Updated May 17, 2022

Distributions

What is a Distribution?

  • A distribution is a mathematical function that describes the probability of observations

  • It turns out that most observational data can be described by one of several common distributions

    • Continuous data often follows a Gaussian or Normal distribution
    • Count data often follows a Poisson distribution
    • When one of two events can occur (coin toss), the data often follows a binomial distribution

Gaussian or “Normal” Distribution

Defined by mean \(\mu\) and standard deviation \(\sigma\).

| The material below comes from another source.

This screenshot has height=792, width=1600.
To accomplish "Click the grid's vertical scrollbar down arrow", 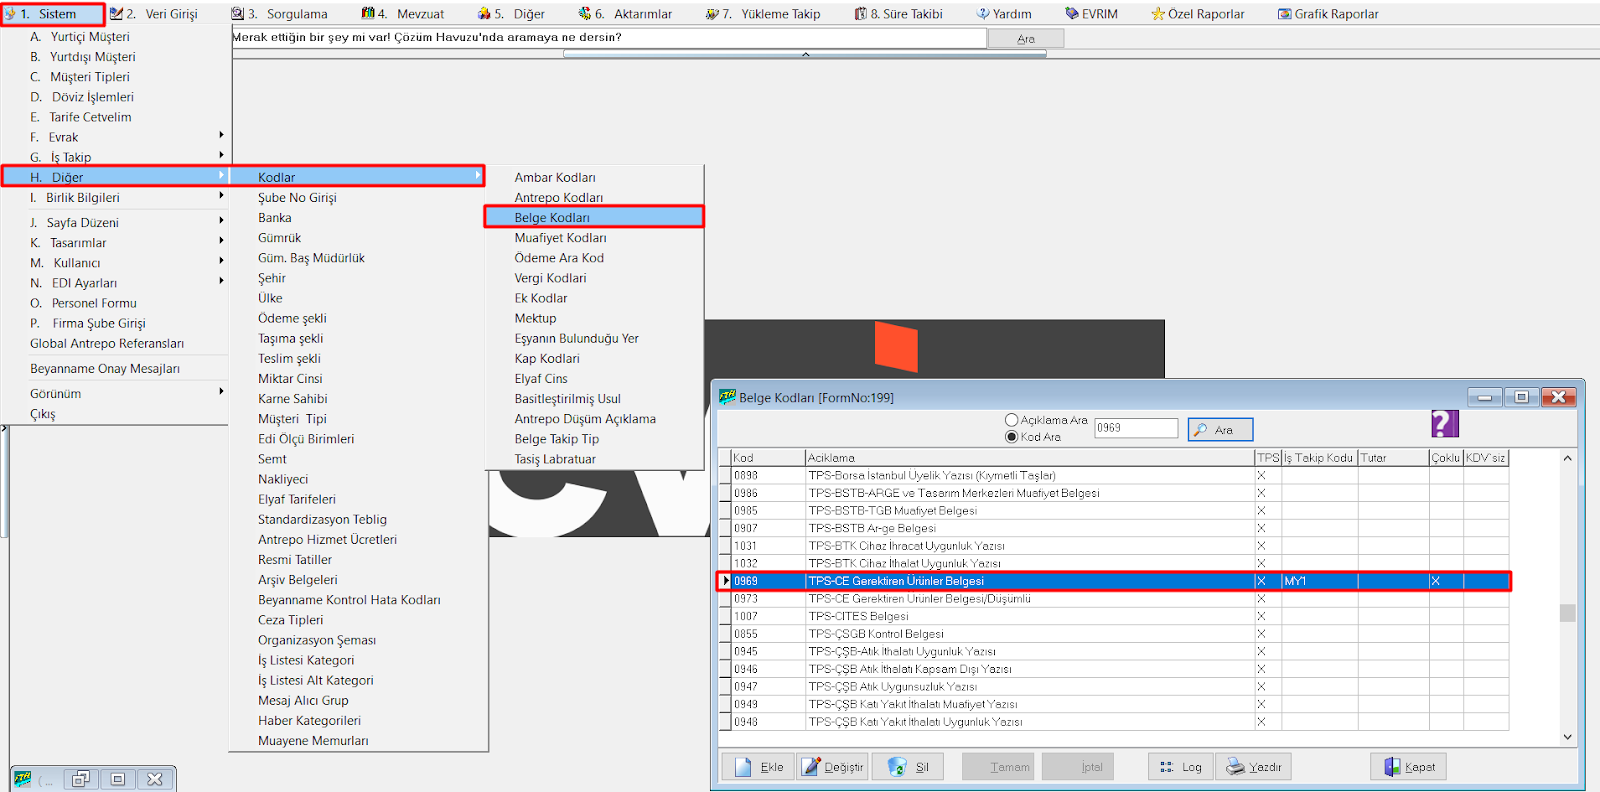I will 1567,737.
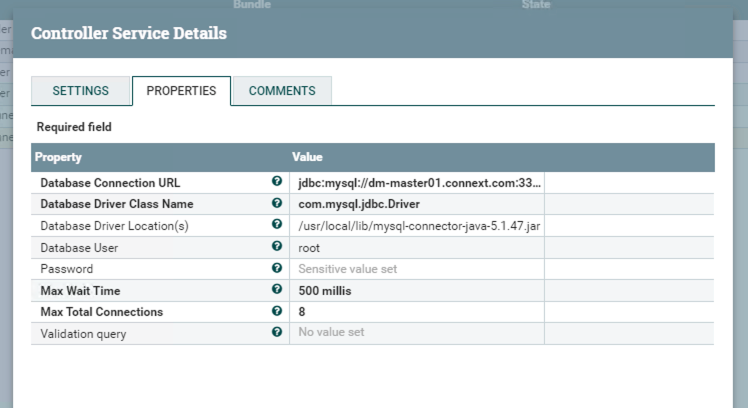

Probability density (relative probability) of x: \(f(x) = \frac{1}{\sigma\sqrt{2\pi}}e^{-\frac{1}{2}(\frac{x-\mu}{\sigma})^2}\)

Gaussian Distribution: Vary mean and std. dev

Defined by mean \(\mu\) and standard deviation \(\sigma\).

\[ f(x) = \frac{1}{\sigma\sqrt{2\pi}}e^{-\frac{1}{2}(\frac{x-\mu}{\sigma})^2} \]

Gaussian Distribution

If you go out and measure something there is a good chance your observations can be described by a mean and standard deviation and will look more or less like this.

Poisson Distribution

Defined by a single parameter \(\lambda\) that is both the mean and variance of the distribution.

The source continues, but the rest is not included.